An Unfair Treatment for Blacks Imagine being treated differently or discriminated against for having brown eyes, while everyone else has blue eyes, and even segregated or separated for being different. Do you think it would be right not to be considered human beings for not being the same as the others? Something similar happened in the United States a few decades ago. In the book of A Lesson Before Dying, by Earnest Gaines; it describes very specifically how blacks lived, and how they survived in that period of time.
This book is about a black man who is sentenced to death for supposedly killing a white man and a teacher is listed to help him die with dignity. After I read the book and watched the movie, I got to a strong conclusion that the book written by Mr. Gains is astonishingly better in comparison to the movie because it is more understandable as it is written in an admirable way to persuade the readers to comprehend better the themes, and characters from every prospective in a very persuasive way. The two main themes that are highlighted in the story are: discrimination and teaching.
In the movie, racism is not well address because it doesn’t present the reality of blacks, at this period of time. In the other hand, in the novel, perfectly describes the truly emotions of the characters; their challenges and how they conquer those discriminations. Discrimination is wholly addressed in the book with a complete chapter and multiple scenarios of concrete examples: separated but equal societies, schools, neighborhoods, stores, and even morgue services. In the contrary, the movie shows a few illustrations of black characters as Grant, and Jefferson being reminded they were black, whether they were in jail or were educated.
For instance, at the beginning, Grant is forced, by guiltiness from his aunt and from Miss Emma to visit Jefferson, who is sentenced to die for the death of a white man; act which he didn’t committed, but had to pay for. Jefferson’s defender called him a hog in front of the jury, with the purpose of getting off the death penalty. However, Jefferson is furious against his love ones as Miss Emma, and his visitors; he acts like a hog. Grant is called to come to Pichot’s house to be notified he has been granted the privilege of visiting Jefferson in jail.
While Grants waits in the kitchen for hours, Mr. Pichot, as a white man, takes hours to come and see him. Again, this is another example that the book entirely explains because he wants to show Grant, regardless of how educated he is; he’s still a black man and has no power. This is an example that is found in the book and in the movie. Therefore, I think the book is better than the movie because it helps me to understand what a black person felt like, and it is more clearly and specific. The other theme is teaching.
As a teacher, Grant and his students suffer for being blacks; they are less important for the school district, and are thought in a church during weekdays. For instance, they receive used books in not good conditions from white schools. The students have not enough school supplies, and are physically disrespected and inspect by Dr. Joseph, who is a white man and in charge of the schools in the district. He comes once a year, but he visits white schools at least twice a year. In the book, it clearly shows and defined all the characters, especially Grant, since he’s narrating it.

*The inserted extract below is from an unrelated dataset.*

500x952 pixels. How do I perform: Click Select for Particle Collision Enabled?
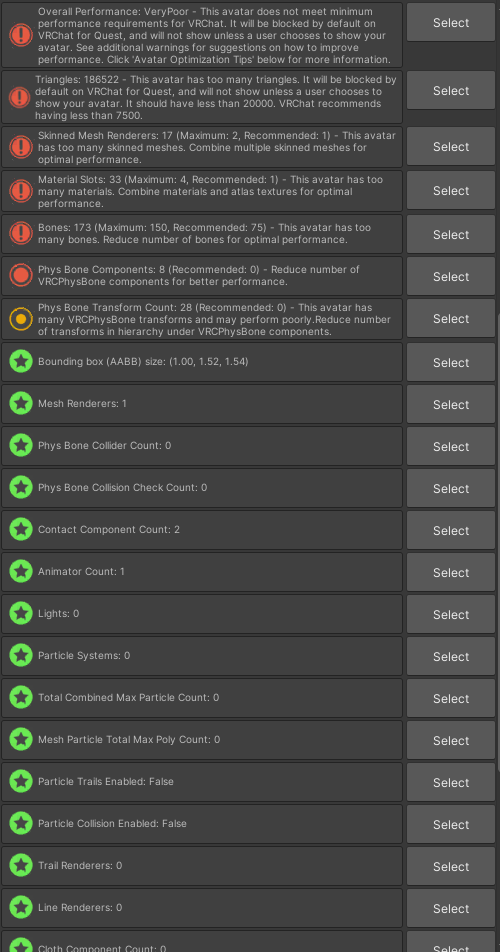pos(451,824)
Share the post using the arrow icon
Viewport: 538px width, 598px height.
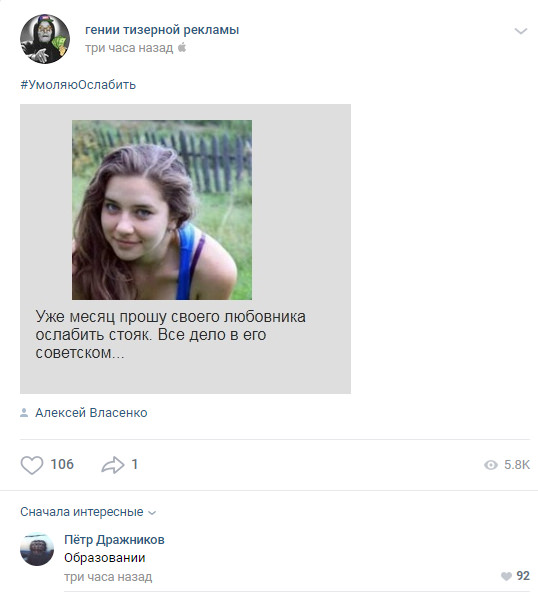coord(112,465)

Through the book we can read his thoughts and how he feels. In the contrary, the movie doesn’t show this. Meanwhile, the movie doesn’t properly address this theme because it focuses more in how they interact and not how they specifically feel. Another advantage why the book is better than the movie is because it is written in an interesting way that at the end of each chapter there is a rising climax that keeps you reading until you get to a conclusion. The movie appears to be too visual, though, since you can’t rally hear or read the character’s thoughts, unless they speak or they make gestures.

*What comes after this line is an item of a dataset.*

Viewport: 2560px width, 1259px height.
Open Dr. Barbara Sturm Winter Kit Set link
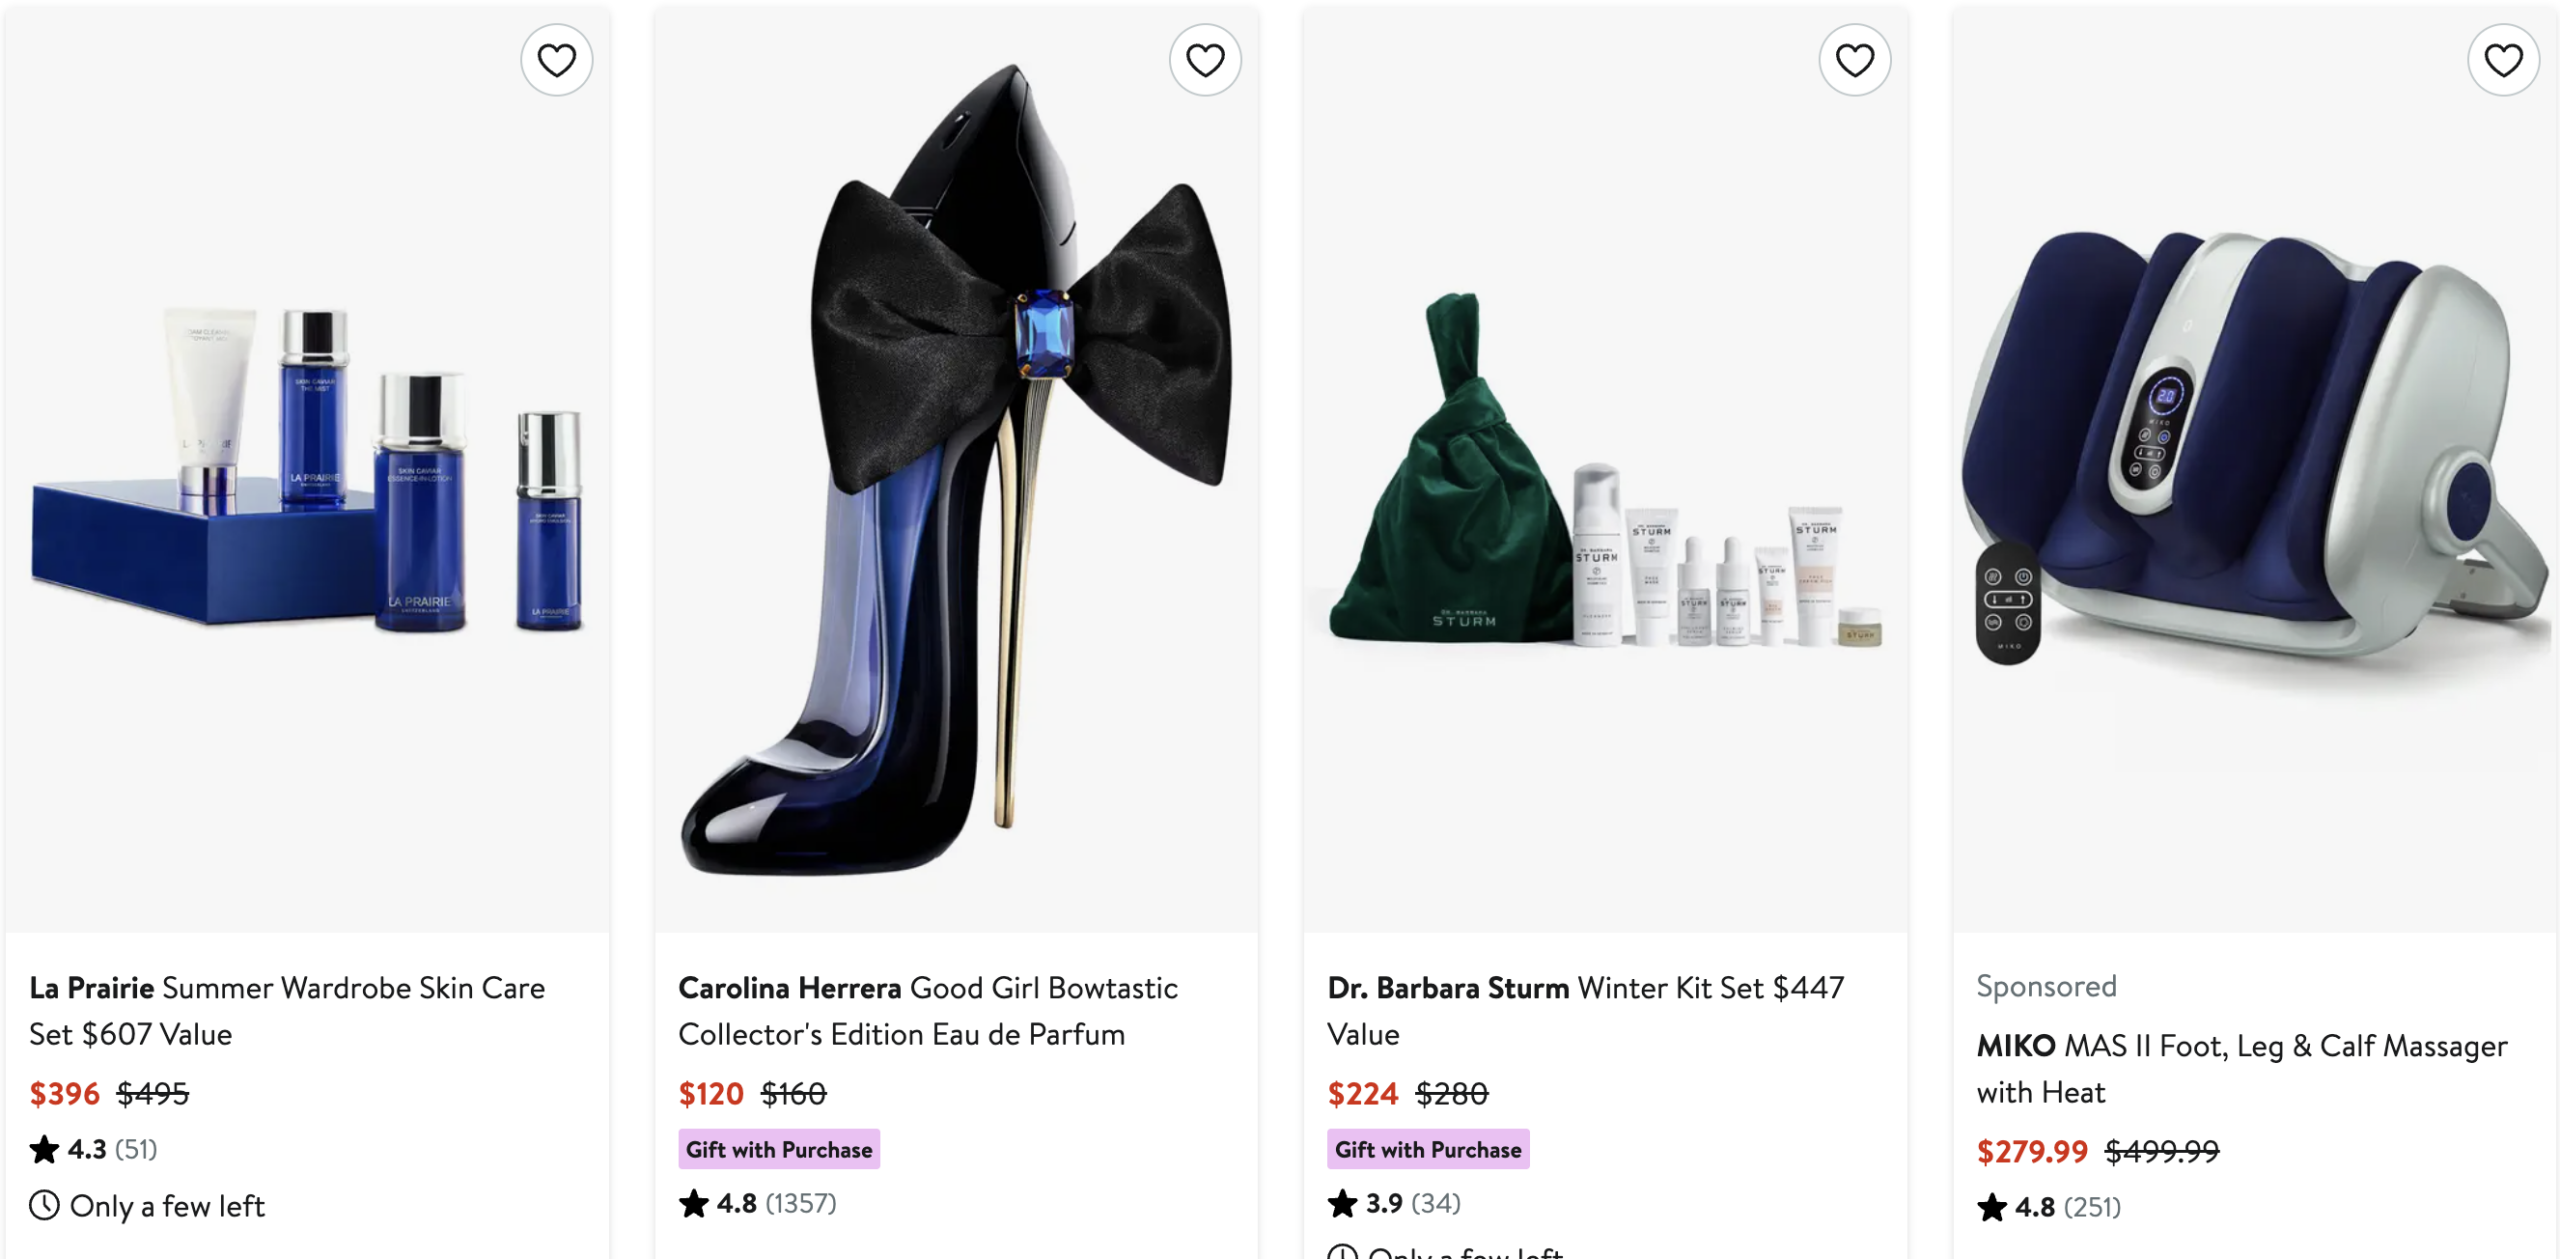pos(1585,1010)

In the book, you can avoid these kinds of issues; it tells you how the characters feel and is more specific and direct than the movie. Both offer a good view of teaching Jefferson to die with dignity, as a man and not as a Hog. Thus, the movie is not as good as the novel because it doesn’t cover main issues as teaching nor offers views or thoughts from characters; it is not as intense as the book, and it is do, besides, Grant’s unstoppable challenge of teaching to die with dignity, but doesn’t offer as much entertainment.
Another point issue not address in the movie is the importance of the characters because it doesn’t show Paul, the white deputy. He is very significant in the book because it shows that he has respect for black people, and shows that not every white person is pregedist against blacks. At the end of the book, he personally delivers the notice that Jefferson was the strongest and fearless man he has ever seen to walk to the electric room and die as a man.
Thus, the book is better than the novel because it is shows how bad and how good, at the same time, whites treated blacks. Another character not mention at all in the movie is Mathew Antoine. He is Grant’s former teacher, who influences and challenges him in his early years; he’s a mulatto, black with light skin. Also, he reflects himself in Grant because he wanted to run off far away but ended up in the same town as Grant. As a conclusion, the novel offers a better view of the importance of themes as discrimination and characters.
With direct view from the person who is telling the story, who is Grant, and provides better characteristics of the characters who represent different roles than in the movie and which are also more effective in the book. Therefore, the novel is better than the movie because also offers more intensity view than the movie does by actually readying the characters’ views and thoughts through Grant, and by fully understanding the importance of discrimination against characters and the importance of the existence of characters which are excluded in the movie.